The way that the VPN service knows that we referred you is through HTTP reference. This, in turn, allows us to receive a commission and helps pay our team to keep providing you with great content!
4. User Agent Data: User agents aren’t commonly discussed and are often misunderstood. Like cookies, though, user agent data is used to share information about your device to websites so they can market to you in the future.
Whenever you arrive on a website’s landing page, your browser exchanges data about your device with the website. This data typically includes information about your operating system and your IP address, which can be used to track you.
5. Your Browser Footprint: Another thing that many internet users don’t know about is that their browser itself can give them away! You see, your browser leaves a unique footprint that displays your personal settings and even your geographic location, based on your IP address.
6. GPS Location: Last but not least, your browser may be transmitting GPS data to websites you visit. The only way to prevent this is to turn off your device’s GPS location service. If you’re on a smartphone, this can usually be done by accessing the main drop-down menu from the home screen. If you’re on a laptop, you may have to access some deeper control settings.
Tips For Staying Anonymous Online
Alright, now that you know how websites know your location, let’s take a few minutes to go over some helpful tips that you can employ to stay anonymous online. Luckily, all of these methods are easy and/or affordable!
Use a Reputable VPN While Browsing
The best method, by far, for staying anonymous online is to connect your device to a virtual private network (VPN) while you’re browsing the internet or using web-based applications. A VPN is a secure, encrypted, and external server that re-routes all of your internet data and information through their server, which is located in another country or a different region of your own country.
This effectively masks your IP address, preventing websites from knowing your exact location. Some of the really nice VPN services, like CyberGhost VPN and Surfshark VPN, also feature built-in browser extensions that go above and beyond to prevent cookies from being stored on your device and prevent any other forms of website tracking.

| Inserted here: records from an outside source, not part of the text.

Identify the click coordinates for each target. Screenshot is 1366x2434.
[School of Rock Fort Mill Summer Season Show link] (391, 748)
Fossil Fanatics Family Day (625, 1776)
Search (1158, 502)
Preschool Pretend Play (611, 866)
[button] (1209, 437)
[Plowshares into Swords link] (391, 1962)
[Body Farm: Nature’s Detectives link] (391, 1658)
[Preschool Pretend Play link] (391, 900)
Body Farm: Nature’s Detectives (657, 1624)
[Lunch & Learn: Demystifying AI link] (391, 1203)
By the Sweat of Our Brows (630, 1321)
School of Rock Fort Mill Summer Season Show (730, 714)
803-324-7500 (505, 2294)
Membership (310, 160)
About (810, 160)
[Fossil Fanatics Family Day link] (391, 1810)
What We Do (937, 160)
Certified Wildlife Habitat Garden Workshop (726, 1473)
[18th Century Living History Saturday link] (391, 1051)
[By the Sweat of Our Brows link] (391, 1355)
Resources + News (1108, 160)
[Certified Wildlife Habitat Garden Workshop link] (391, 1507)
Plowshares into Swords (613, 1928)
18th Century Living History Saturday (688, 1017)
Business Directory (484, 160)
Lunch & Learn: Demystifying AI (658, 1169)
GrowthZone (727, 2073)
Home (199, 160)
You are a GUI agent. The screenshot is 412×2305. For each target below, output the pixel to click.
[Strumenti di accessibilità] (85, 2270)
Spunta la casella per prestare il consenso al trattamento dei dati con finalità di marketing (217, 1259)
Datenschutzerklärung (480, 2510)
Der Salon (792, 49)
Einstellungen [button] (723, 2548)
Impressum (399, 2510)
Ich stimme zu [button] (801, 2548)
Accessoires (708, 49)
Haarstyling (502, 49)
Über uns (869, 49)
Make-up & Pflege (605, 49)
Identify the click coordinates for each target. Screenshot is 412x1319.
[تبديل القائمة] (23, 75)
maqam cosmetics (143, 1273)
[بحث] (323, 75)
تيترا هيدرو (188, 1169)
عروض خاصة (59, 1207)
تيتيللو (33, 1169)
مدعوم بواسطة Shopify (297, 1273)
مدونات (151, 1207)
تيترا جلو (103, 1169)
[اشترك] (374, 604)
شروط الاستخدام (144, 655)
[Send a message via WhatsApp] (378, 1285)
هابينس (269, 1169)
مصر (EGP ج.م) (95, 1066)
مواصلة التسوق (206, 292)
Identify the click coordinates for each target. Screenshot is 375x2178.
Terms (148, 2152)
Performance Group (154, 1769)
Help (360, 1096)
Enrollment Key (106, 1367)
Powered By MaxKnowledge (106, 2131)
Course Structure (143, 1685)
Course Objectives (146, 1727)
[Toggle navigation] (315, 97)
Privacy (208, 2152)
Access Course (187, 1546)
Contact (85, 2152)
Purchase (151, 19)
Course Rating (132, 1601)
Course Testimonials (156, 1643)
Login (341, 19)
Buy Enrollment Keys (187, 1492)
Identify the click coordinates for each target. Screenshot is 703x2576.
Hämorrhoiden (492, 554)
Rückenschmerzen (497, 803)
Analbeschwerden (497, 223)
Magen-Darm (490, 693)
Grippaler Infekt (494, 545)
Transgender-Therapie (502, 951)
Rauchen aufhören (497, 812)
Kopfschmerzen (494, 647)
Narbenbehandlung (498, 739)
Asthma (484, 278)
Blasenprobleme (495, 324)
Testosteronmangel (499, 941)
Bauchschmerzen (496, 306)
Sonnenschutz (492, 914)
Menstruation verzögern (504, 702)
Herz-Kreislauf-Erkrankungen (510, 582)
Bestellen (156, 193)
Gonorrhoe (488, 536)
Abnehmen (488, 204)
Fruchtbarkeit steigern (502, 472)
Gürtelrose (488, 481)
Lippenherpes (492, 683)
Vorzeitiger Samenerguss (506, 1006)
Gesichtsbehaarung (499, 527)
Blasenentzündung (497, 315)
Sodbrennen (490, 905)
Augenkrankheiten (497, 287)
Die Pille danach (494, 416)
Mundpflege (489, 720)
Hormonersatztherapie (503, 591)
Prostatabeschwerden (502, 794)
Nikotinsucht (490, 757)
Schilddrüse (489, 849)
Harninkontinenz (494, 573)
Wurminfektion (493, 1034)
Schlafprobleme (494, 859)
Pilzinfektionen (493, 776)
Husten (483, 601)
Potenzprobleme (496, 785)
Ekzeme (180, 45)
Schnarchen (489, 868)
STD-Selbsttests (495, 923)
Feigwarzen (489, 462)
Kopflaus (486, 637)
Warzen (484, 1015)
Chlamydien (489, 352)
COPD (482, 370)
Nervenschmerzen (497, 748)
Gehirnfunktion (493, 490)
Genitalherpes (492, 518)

Frequently Delete Your Browser’s Cookies
This is less of a solution and more of a “band-aid.” One way to at least limit websites’ ability to track your location is to frequently delta your browser cookies. This can be accomplished by accessing your privacy settings from within your browser. The obvious drawback of this method, though, is that cookies will continue to be embedded on your device unless you’re using a VPN or cookie blocker.
Browse In Incognito Mode
If you want to create a more private session and prevent any cookies from being stored on your device, then you can always activate your browser’s incognito mode. While you’re in incognito mode, no cookies will be stored on your browser and your internet history won’t be stored.
Use The Tor Browser
If you like the idea of a more secure, harder-to-track browser, then you might consider downloading the Tor browser on your device. Although the Tor browser is most commonly associated with browsing the dark web, it can also be used to access the regular “clearnet.”
What makes the Tor browser so appealing is that it masks your IP address (although not as effectively as a VPN server), doesn’t save your browsing history, doesn’t store cache data in your computer’s memory, and doesn’t allow sites to embed cookies.
Today, websites will do just about anything to improve their chances of marketing to you and get you to stay involved in the constant cycle of consumerism. However, the good news is that you can prevent websites from tracking you or knowing your location by using a good VPN while browsing, deleting your cookies, and practicing anonymous browsing techniques with the Tor browser.